§ **About this exercise**: Omitting all images, give the entries that follow again exactly as they read.

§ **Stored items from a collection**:
_ _ _ _

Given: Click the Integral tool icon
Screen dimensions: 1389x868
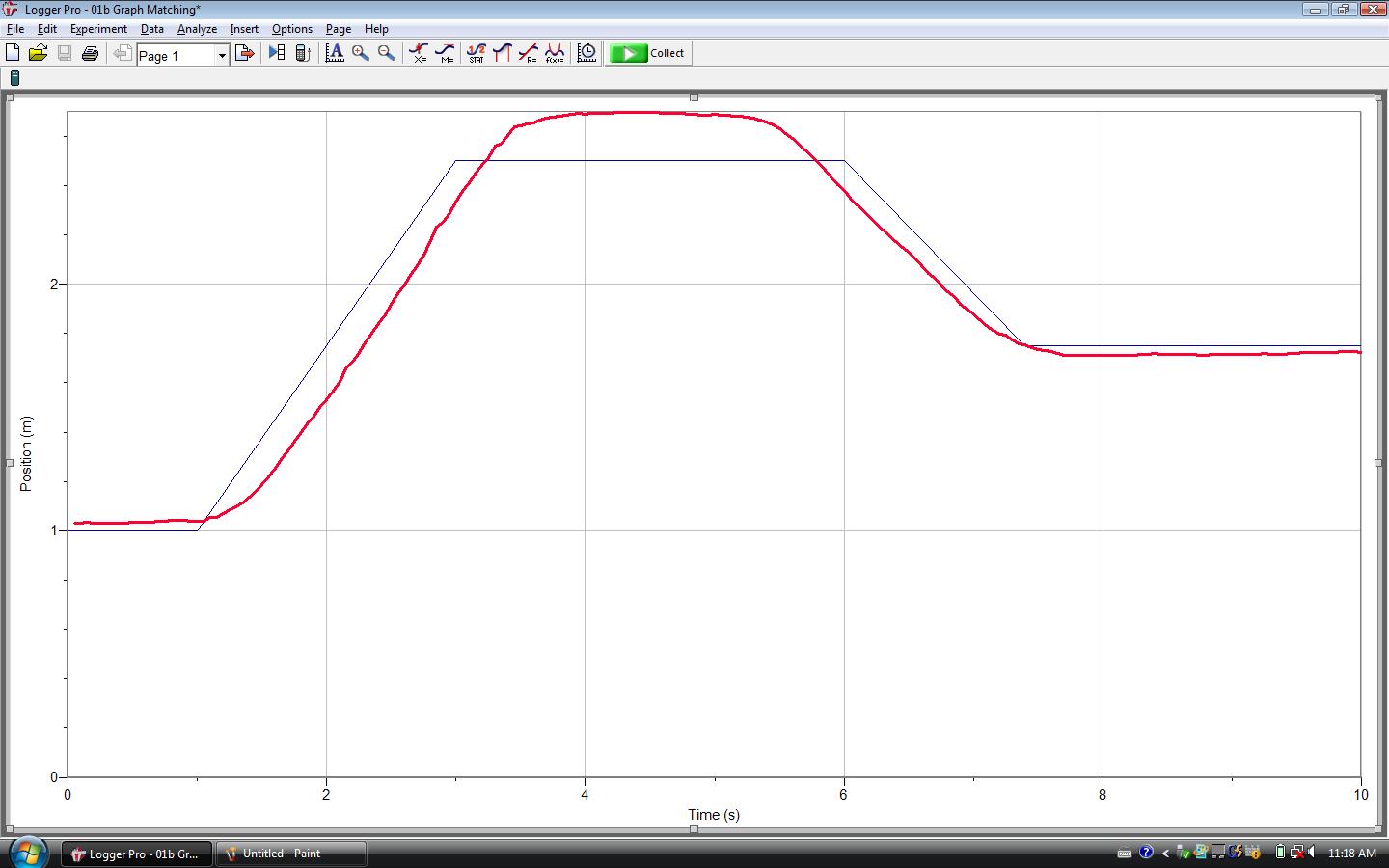Looking at the screenshot, I should 502,53.

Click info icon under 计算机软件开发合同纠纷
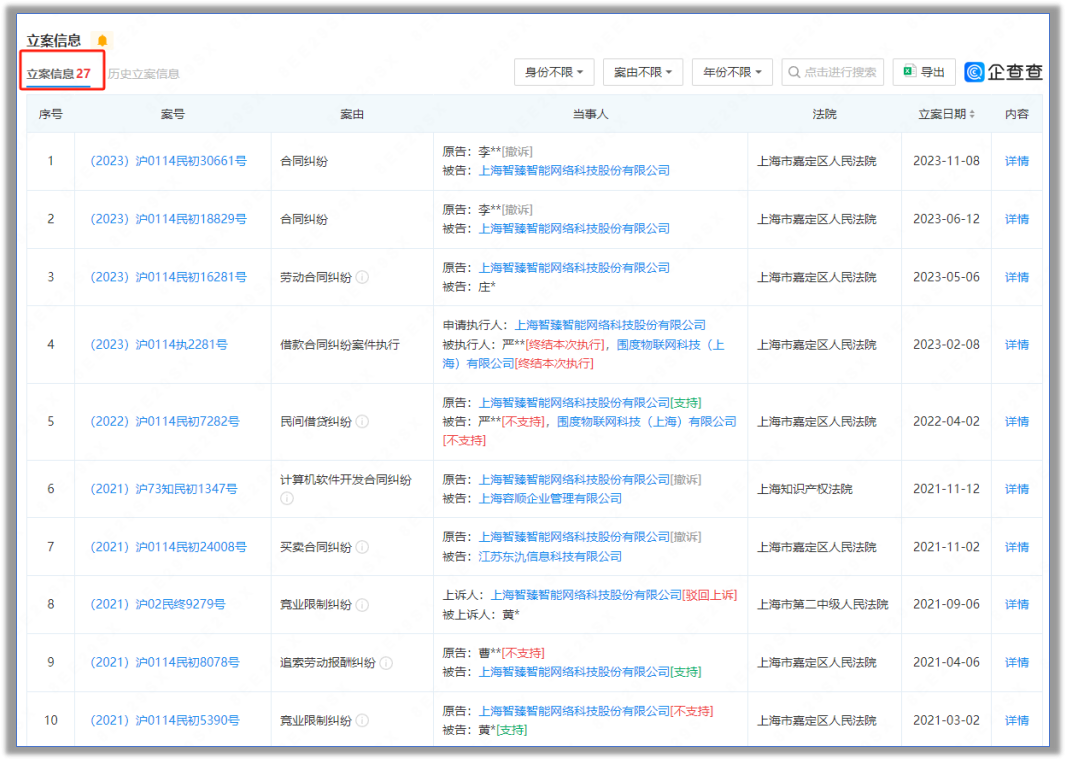coord(287,498)
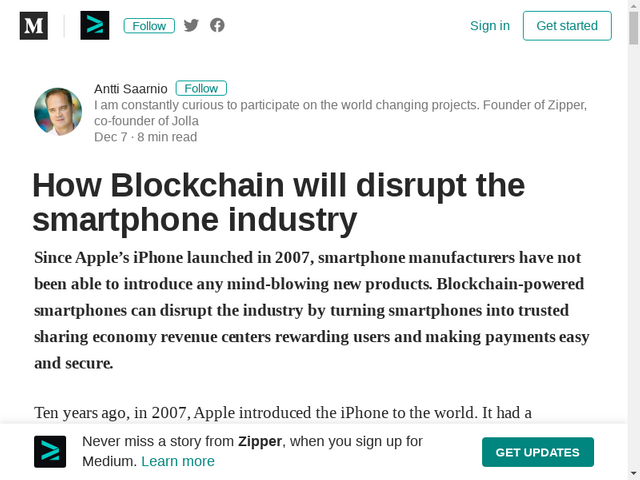
Task: Click the bold Zipper name in banner
Action: coord(260,442)
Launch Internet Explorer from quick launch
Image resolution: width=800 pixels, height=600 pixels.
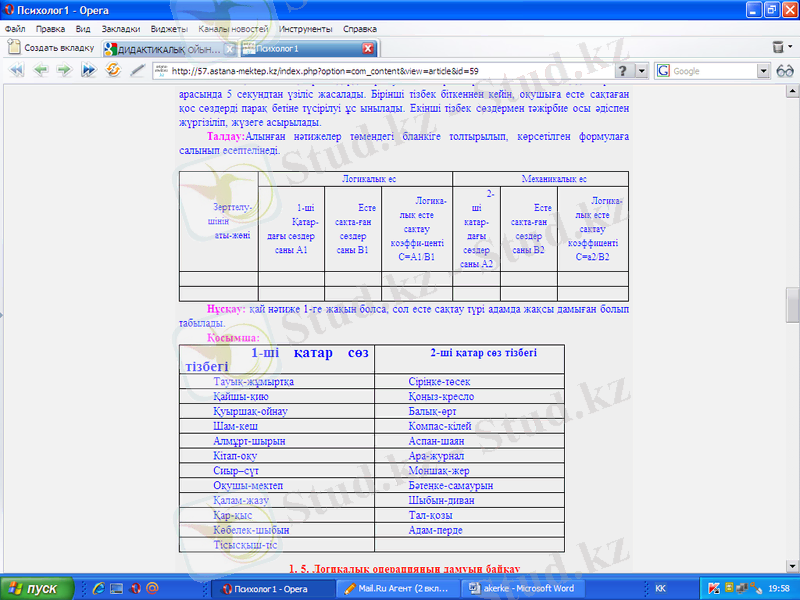click(99, 588)
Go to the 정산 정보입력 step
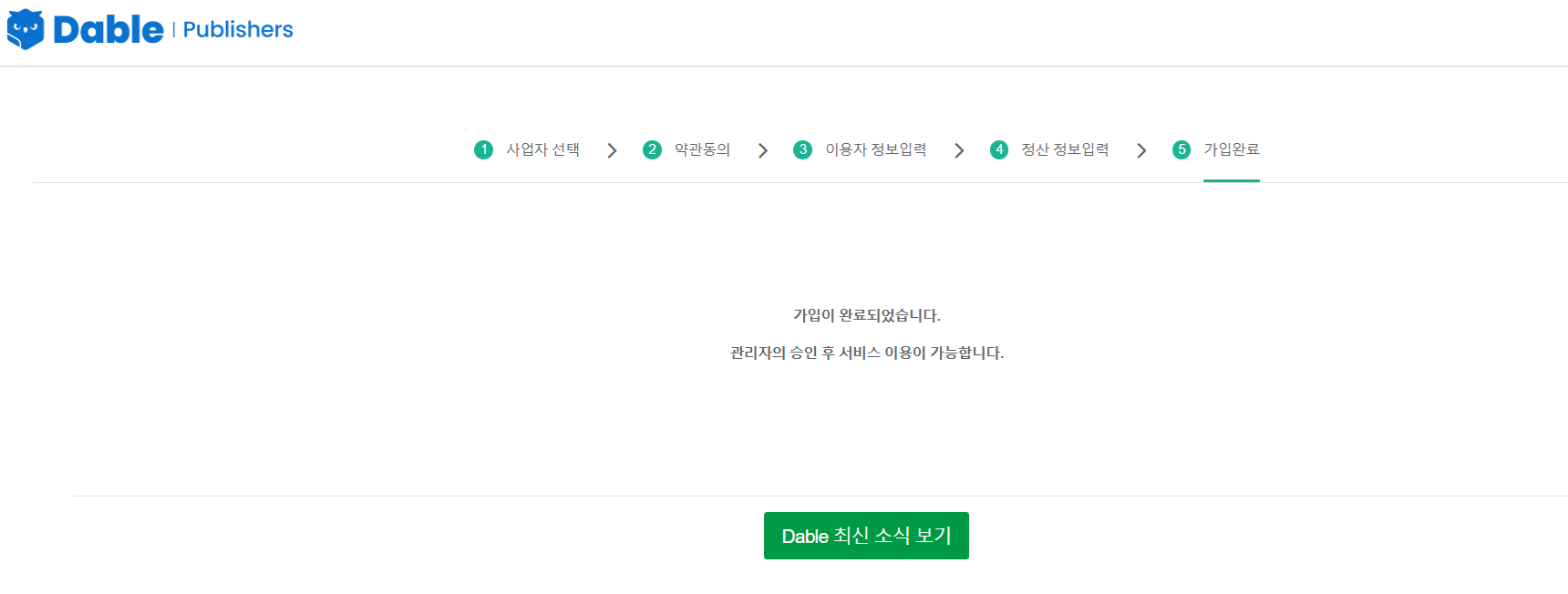The image size is (1568, 594). (1065, 149)
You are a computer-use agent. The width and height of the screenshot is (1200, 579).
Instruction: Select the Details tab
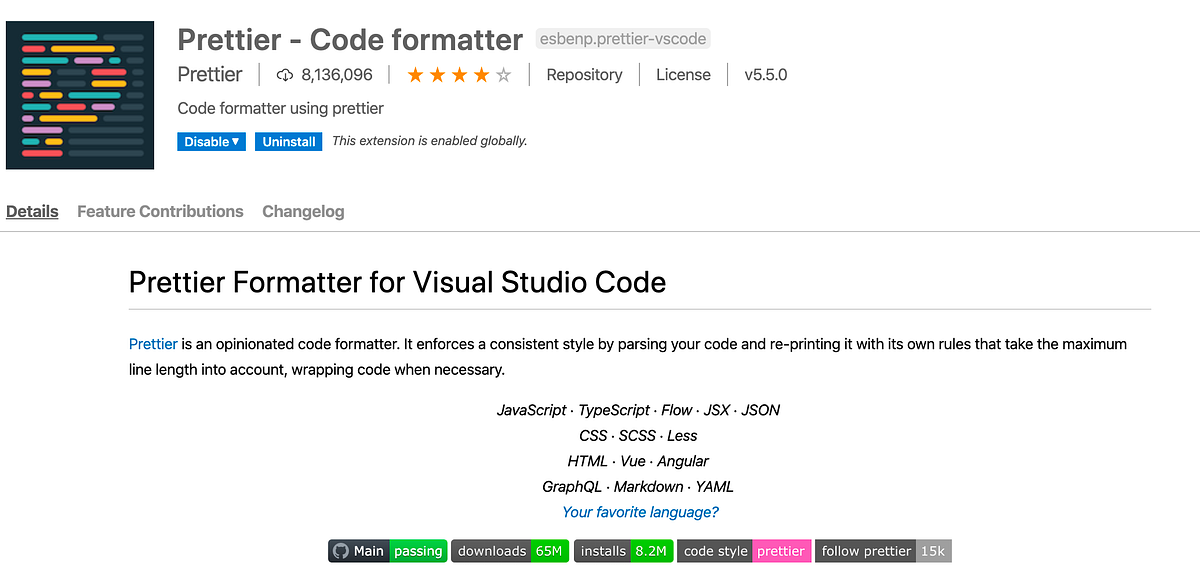(32, 211)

_ _ _ _

§ **Final answer**:
Given: Click the Integral tool icon
Screen dimensions: 1389x868
Looking at the screenshot, I should 502,53.

Click info icon under 计算机软件开发合同纠纷
coord(287,498)
Task: Click the bold Zipper name in banner
Action: coord(260,442)
Launch Internet Explorer from quick launch
Image resolution: width=800 pixels, height=600 pixels.
click(99, 588)
Go to the 정산 정보입력 step
The image size is (1568, 594). (1065, 149)
You are a computer-use agent. The width and height of the screenshot is (1200, 579).
Instruction: Select the Details tab
(32, 211)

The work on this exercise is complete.